The high quality museum specimens performed as well, and occasionally better, than the tissue sample. Despite reliable performance and genotyping success for the HQMS, there were still a handful of missing allele calls ranging from GS-4 in sample UMMZ 79755, to the longest marker GLSA-52, where both UMMZ 79755 and UMMZ 79760 lacked calls in one replicate each. Overall, the high quality specimens worked remarkably well across all loci, but often had more than two prominent sequences as flagged by CHIIMP (see Table 4 for details). The resulting genotypes were highly reliable, and only appeared to lack confirmation in GLSA-52, the longest microsatellite evaluated here. Two of the three HQMS had different calls between the individual replicates and the bioinformatically combined and pooled runs. Interestingly, UMMZ 79760 recovered 1 bp separated genotypes, 250/251, which does not make evolutionary sense for a dinucleotide microsatellite. Upon further investigation, the two alleles in the pooled run were recovered due to the following: allele 1 (251 bp) had an additional ‘CA’ repeat, but only 16 bp of the reverse primer, and allele 2 (250 bp) had one fewer ‘CA’ repeat and 17 bp of the reverse primer, resulting in a difference of 1 bp. The 255 bp alleles called had the same number of repeats as allele 1 but included the entire reverse primer sequence (20 bp), and the 253 bp allele called had the same number of repeats as allele 2 but included the entire reverse primer sequence.

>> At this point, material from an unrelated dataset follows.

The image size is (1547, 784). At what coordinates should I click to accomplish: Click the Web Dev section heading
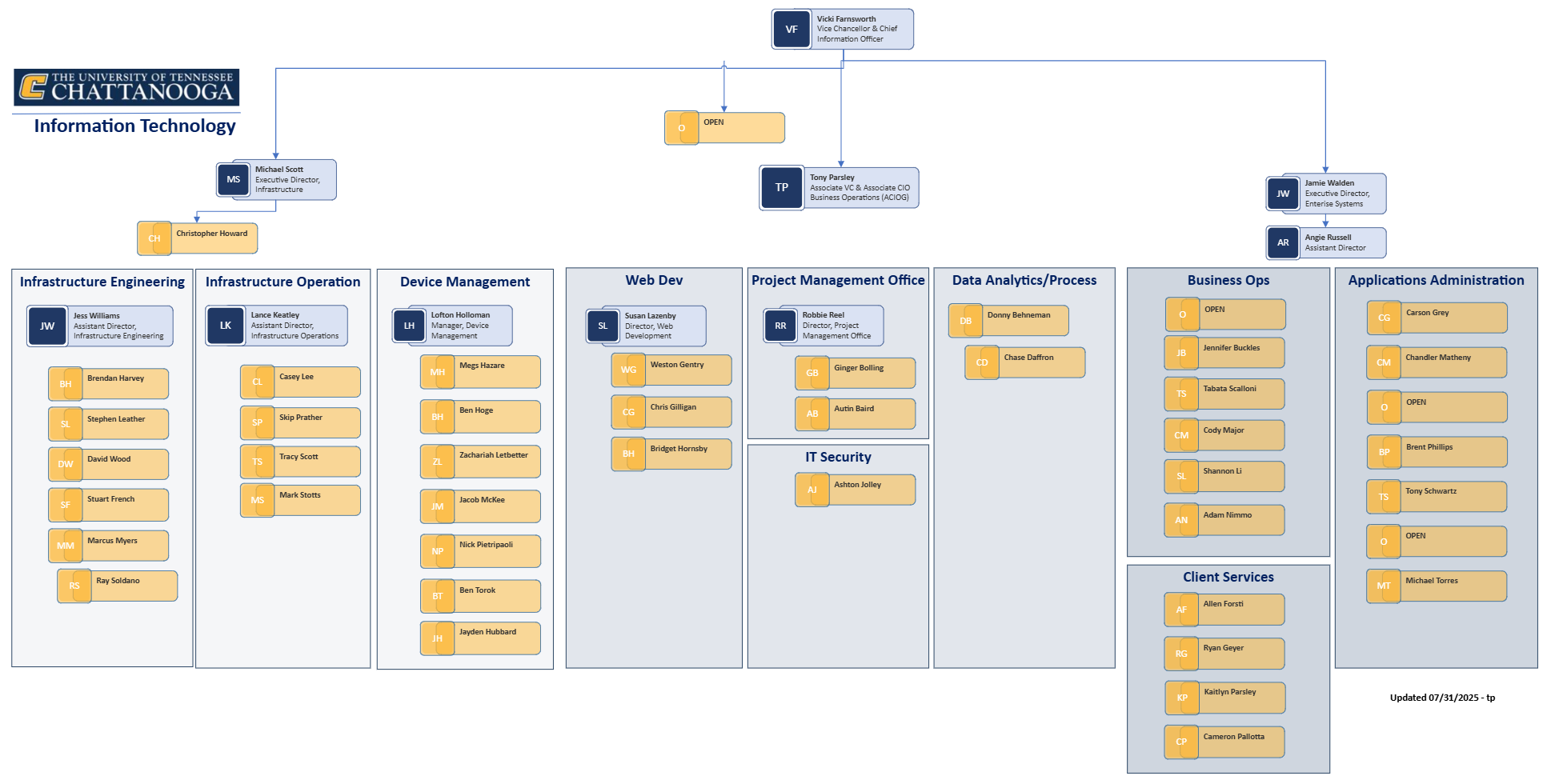(654, 280)
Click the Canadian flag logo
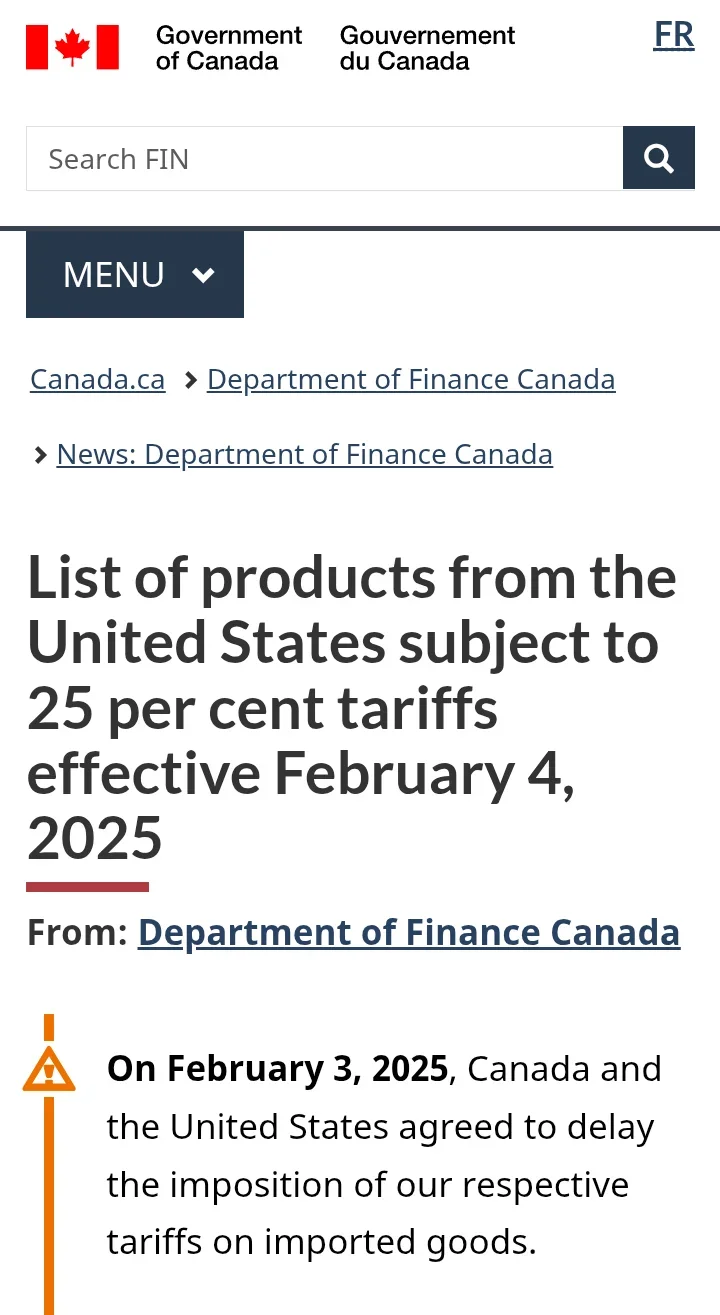This screenshot has width=720, height=1315. [72, 47]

The low quality samples could recover accurate genotypes, however much more variation occurred in the quality of the data (see Figure 1) and as such the reliability of the resulting genotypes requires stringent evaluation. The length appeared to make a difference, even on the shortest marker GS-2 four out of nine replicates did not recover a genotype, and two of the remaining five did not match between replicates. As the length of the microsatellites increased, the generation and reliability of the microsatellite decreased. For the low quality museum specimens, GS-2 had four missing genotypes, GS-4 had one missing and five mismatches, GLSA-12 had eight missing genotypes and one mismatch, GLSA-22 had seven missing and GLSA-52 was missing all nine genotypes.